Let’s be clear upfront—this isn’t trying to be some high-end audiophile transport, and it shouldn’t be judged like one.
Within its lane—whole-home, distributed audio—it sounds exactly how it should: clean, neutral, and out of the way.
Noise floor is low. I didn’t hear anything objectionable at normal listening levels, even on a more revealing setup. Frequency response is flat where it matters, and nothing felt compressed or processed during normal use. It just passes the signal along without doing anything weird to it.
That’s actually where it stands out a bit. Some competing stuff in this category tends to add a little coloration or squash dynamics more than you’d like. This doesn’t. It stays neutral.
For what people are actually using this for—background music, ambient listening, TV audio around the house—it does the job without calling attention to itself.
If you’re chasing a reference-level, critical listening setup, this isn’t the tool. But for distributed audio? It’s comfortably above average for the price, and more importantly, it just works without getting in the way.
This is built for the Juke ecosystem, and it shows. Once it’s on the network, anything connected to the AudioMate just shows up in the app like a native source. No weird workarounds, no extra steps.
You can route it to any zone, control volume, group rooms—everything works exactly how you’d expect.
The app itself is simple, which is a good thing here. End users don’t need a walkthrough or a cheat sheet. Pick a source, pick a zone, done. For most people, that’s a huge win.
This is where it gets more interesting from an integrator standpoint.
The AudioMate isn’t competing with Control4—it’s more of a utility piece. Think of it as a source or endpoint that you can drop into a larger system when it makes sense.

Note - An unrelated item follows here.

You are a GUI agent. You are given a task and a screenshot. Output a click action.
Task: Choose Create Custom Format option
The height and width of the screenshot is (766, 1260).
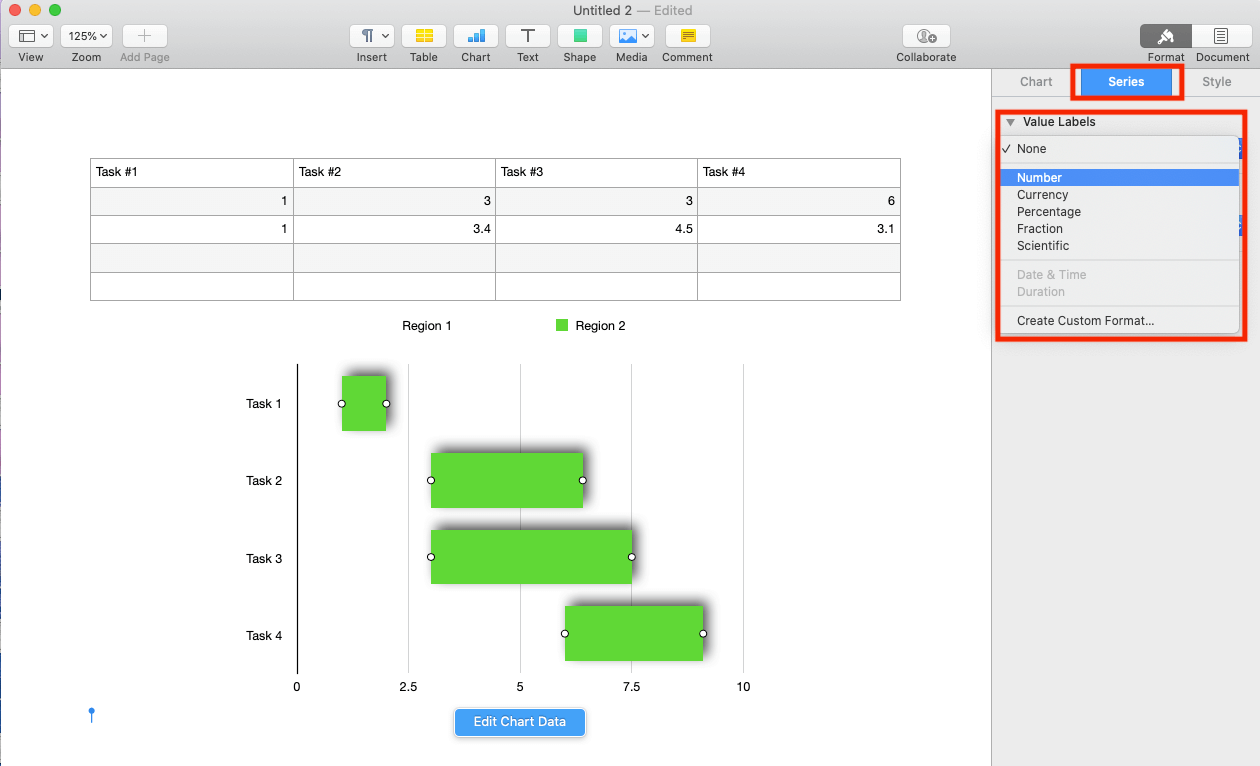1085,321
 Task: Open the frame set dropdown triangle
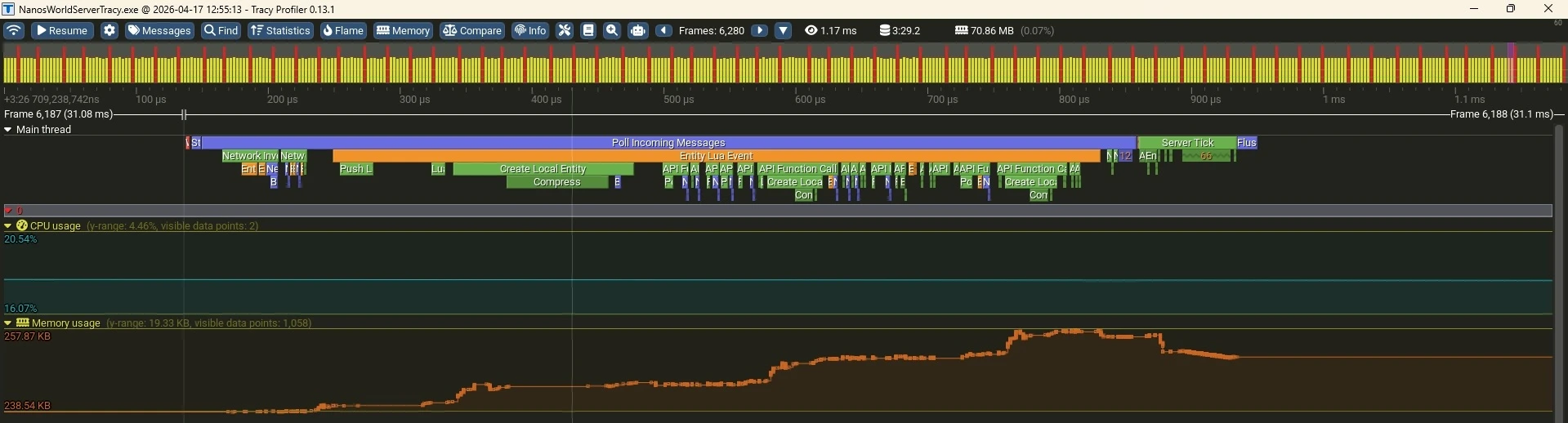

Real-world example: you’ve got a Control4 backbone handling lighting, climate, security… all the heavy lifting. But the client doesn’t want to spend big money extending full-blown distributed audio everywhere, or you’re dealing with a retrofit where running wire just isn’t happening.
That’s where this fits.
You can use it to add simple, cost-effective audio zones or bring in sources without blowing up the scope of the project.
The trade-off is pretty straightforward:
If you need that level of control, you’re using native Control4 audio gear anyway.
But if the goal is: “get audio here, make it easy, don’t overcomplicate it”—this works really well.
This is for someone who wants:
Whole-home audio that feels modern, flexible, and dead simple—without turning their house into a project.
Retrofit installs are where this thing really shines. Most homes aren’t pre-wired for audio, and nobody wants to start cutting drywall just to get music in a few rooms. The AudioMate skips all of that. You can add whole-home audio without running wire or turning it into a project—and that alone makes it incredibly useful.
It also makes a lot of sense for secondary zones. Say the main living room is already dialed in, but now the client wants audio in the kitchen, patio, garage, whatever. Instead of reworking the whole system, you just drop this in and you’re done. Clean, simple expansion.
TV audio is probably the biggest real-world use case right now. People don’t just watch TV in one spot anymore—they want that audio to follow them around the house. The eARC implementation here solves that in a way that’s actually easy to live with.
And for DIY / prosumer users, this hits a sweet spot. It’s simple enough to set up in minutes, but flexible enough that you can still do something interesting with it. It doesn’t feel limiting—it feels efficient.
The AudioMate is one of those products that knows exactly what it is—and sticks to it.
Whole-home audio has always come with a cost: either money, complexity, or both. This cuts through that and makes it accessible without feeling cheap or half-baked.
The eARC feature is the headline, and for good reason—that’s what most people are going to buy this for. But the analog I/O, the flexibility, and the ridiculously easy setup are what make it actually good.
And yeah, there are limits. This isn’t a DSP, not a matrix switcher, not some high-end audiophile piece. It’s not trying to be.
It’s a network audio bridge.
And within that role, it’s solid, reliable, and—honestly—exactly what a lot of installs have been missing.